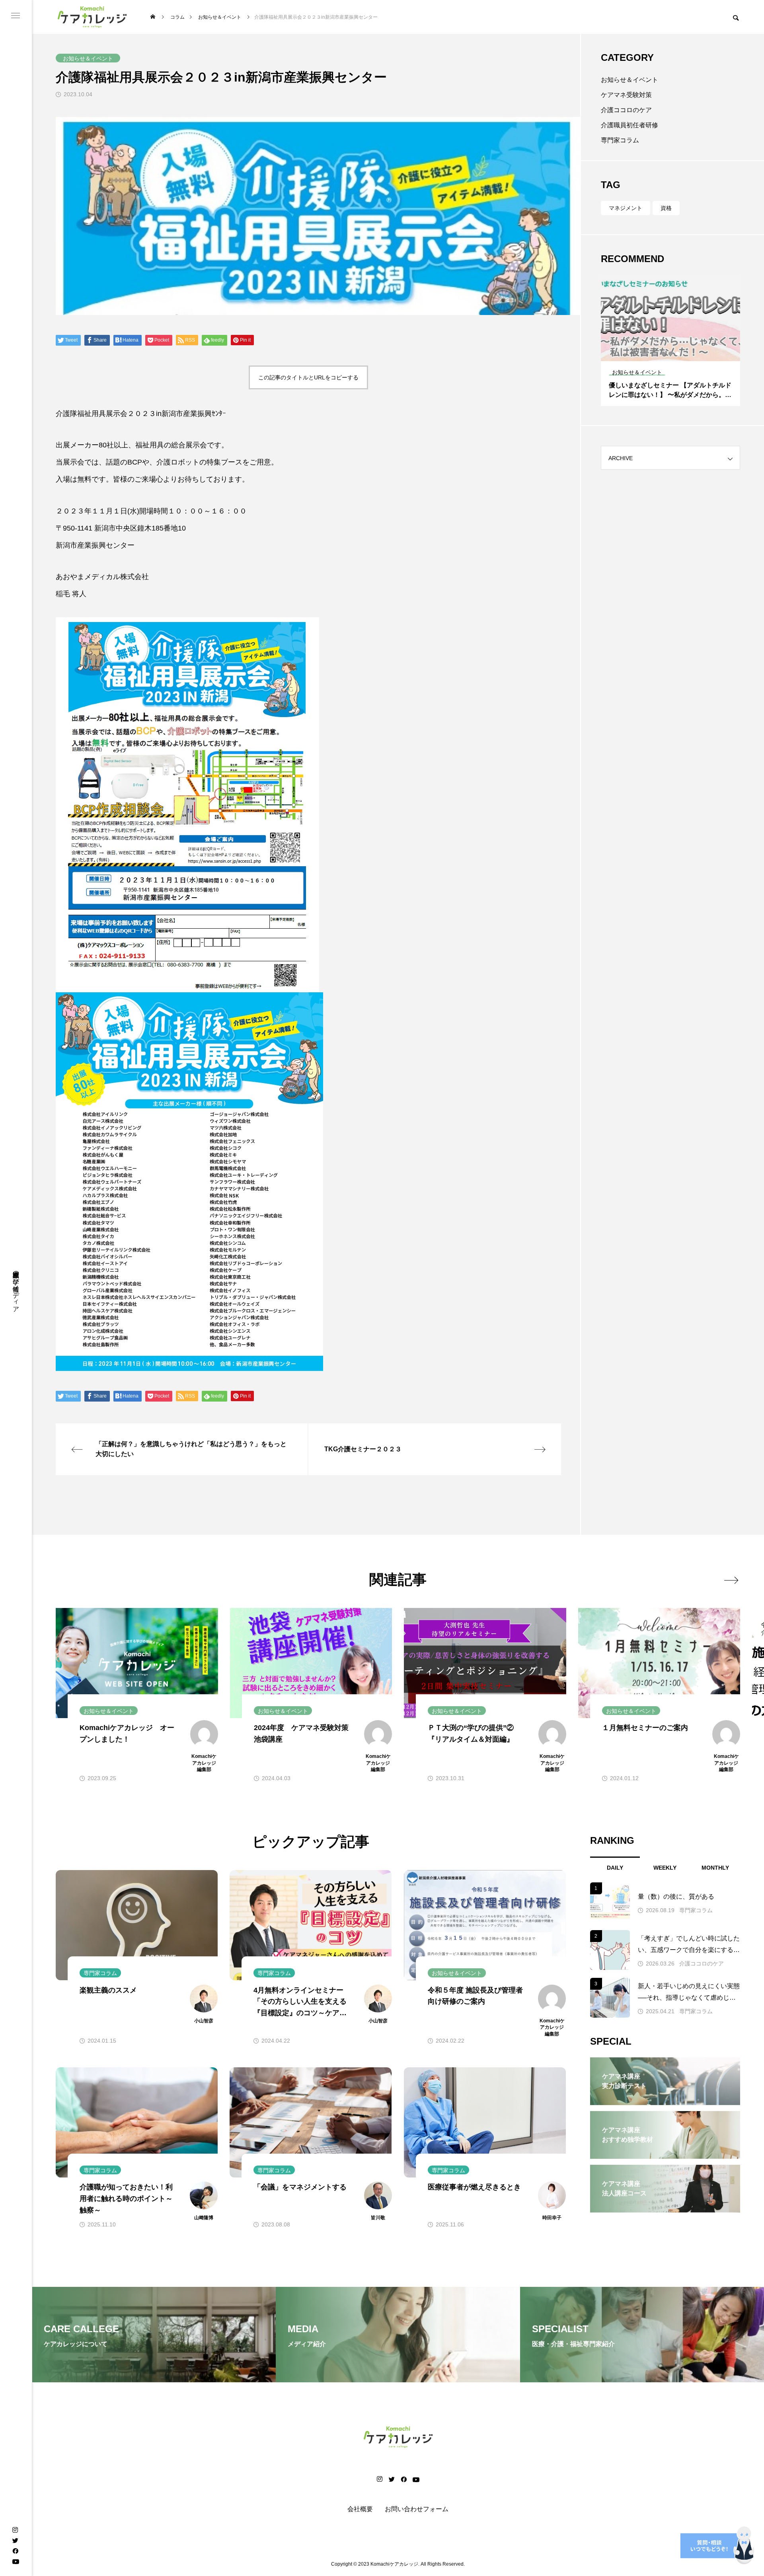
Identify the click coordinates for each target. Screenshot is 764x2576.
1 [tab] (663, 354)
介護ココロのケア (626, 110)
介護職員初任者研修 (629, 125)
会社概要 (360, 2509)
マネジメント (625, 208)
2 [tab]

-=-=-

Without including any picture, reproduce the material above word for word.

Identify the click coordinates for each target. Screenshot is 764x2576.
1 [tab] (663, 354)
介護ココロのケア (626, 110)
介護職員初任者研修 (629, 125)
会社概要 (360, 2509)
マネジメント (625, 208)
2 [tab]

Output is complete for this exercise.